PacifiCorp spokesman Bob Gravely confirmed the utility and local officials are discussing the issue, but Gravely did not provide any details.

“Discussion of an interim fix for the dam is part of the broader discussion with (Bend Park & Recreation District) and the city of Bend over potential transfer of the dam,” Gravely wrote in an email on Monday. “As with other real estate transactions, the details of those discussions are confidential.”

Local officials are discussing how to manage Mirror Pond in the future. Silt has built up into mudflats behind the dam on this section of the Deschutes River, and officials have considered options that range from doing nothing to removing the dam.

An unscientific survey last year suggested public opinion is split on the issue, but a committee tasked with deciding the future of the pond voted to maintain it.

Gravely said in an interview last week that PacifiCorp representatives are working with Horton to arrange for an independent inspector to examine the dam.

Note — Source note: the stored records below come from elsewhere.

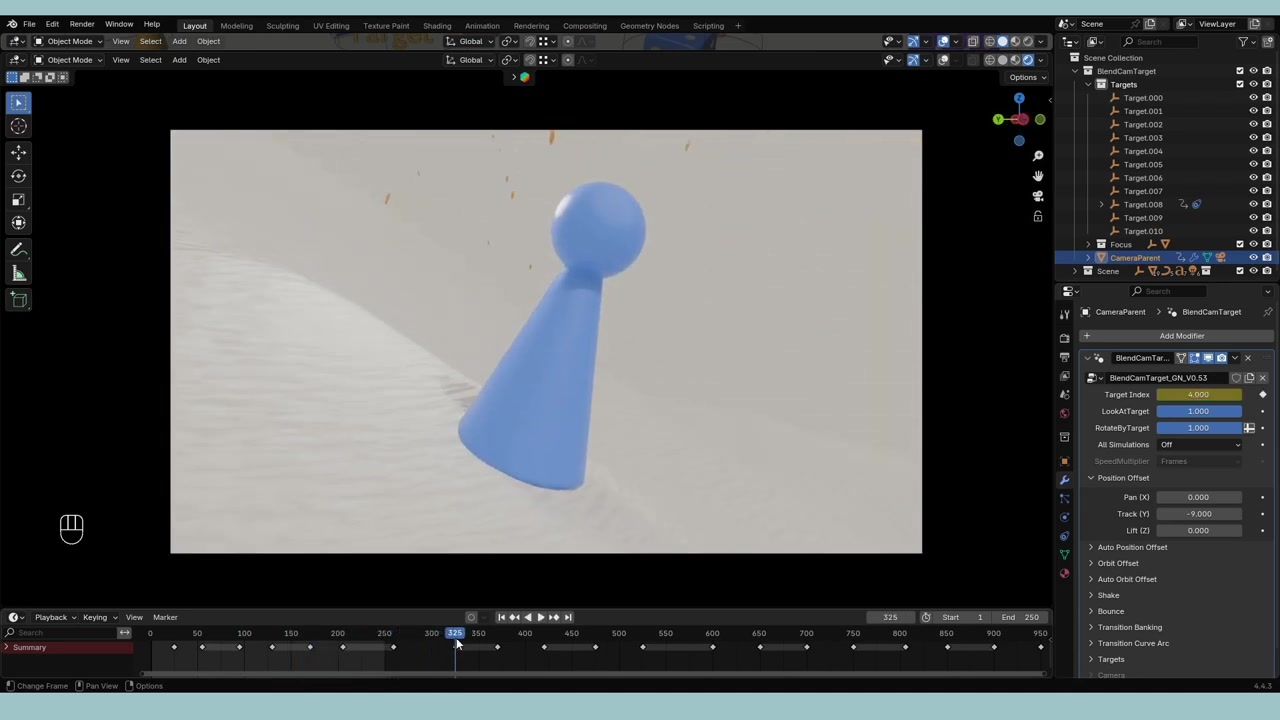This screenshot has height=720, width=1280.
Task: Click the camera view icon in viewport
Action: point(1038,196)
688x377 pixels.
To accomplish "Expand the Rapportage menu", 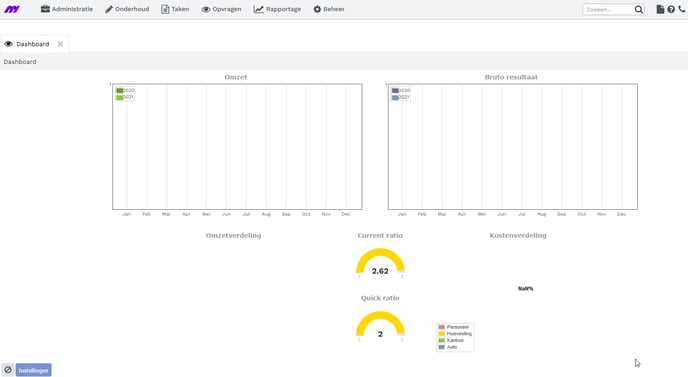I will (x=277, y=9).
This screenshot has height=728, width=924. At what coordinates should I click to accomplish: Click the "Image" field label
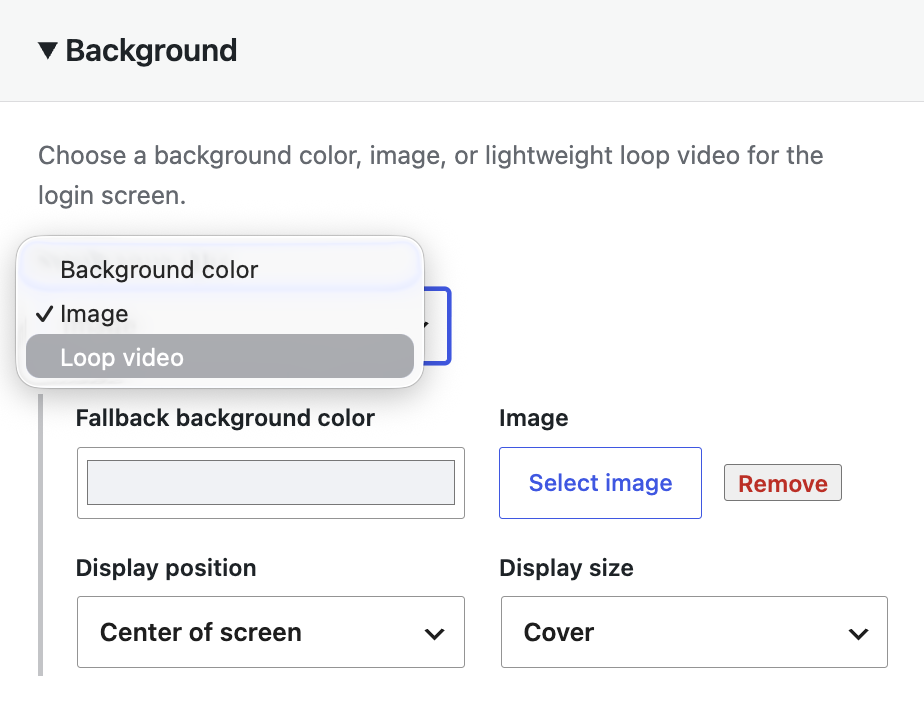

PacifiCorp’s chief dam safety engineer inspected the dam in fall 2013, but local officials also want to hire a contractor to inspect the dam.

Horton said he expects the inspection will cost less than $25,000, and the park district will pay for the work with money from its general fund. The district has sent documents on the project to seven firms, which are supposed to respond with proposals by Feb. 10. The water level on this section of the Deschutes River will be low in the second week of March due to irrigation districts withdrawing water, so this would be a good time for the inspection, Horton said.

City Councilor Mark Capell, who along with Horton has been meeting with PacifiCorp representatives to negotiate acquisition of the dam, said last week that PacifiCorp was delaying negotiations in order to improve its negotiating position. This summer, members of the public will grow more frustrated by low water levels due to the leak in the dam, and they will put more pressure on public officials to negotiate an agreement with PacifiCorp, Capell said during a City Council meeting last week.

“That desire to move things forward could end up costing the community, at (subsidiary) Pacific Power’s benefit, and I don’t want to see that happen,” Capell said.

On Monday, Capell said he was frustrated last week because PacifiCorp canceled a meeting with Capell and Horton. Since then, an attorney for the park district has been talking with PacifiCorp representatives, and Capell said he believes the company is making a good-faith effort to negotiate.

Gravely said the utility company is not trying to delay a deal.

“PacifiCorp is prepared to begin earnest negotiations as soon as possible with the local entities on an overall solution that balances the interests of the community and our customers,” Gravely wrote on Monday.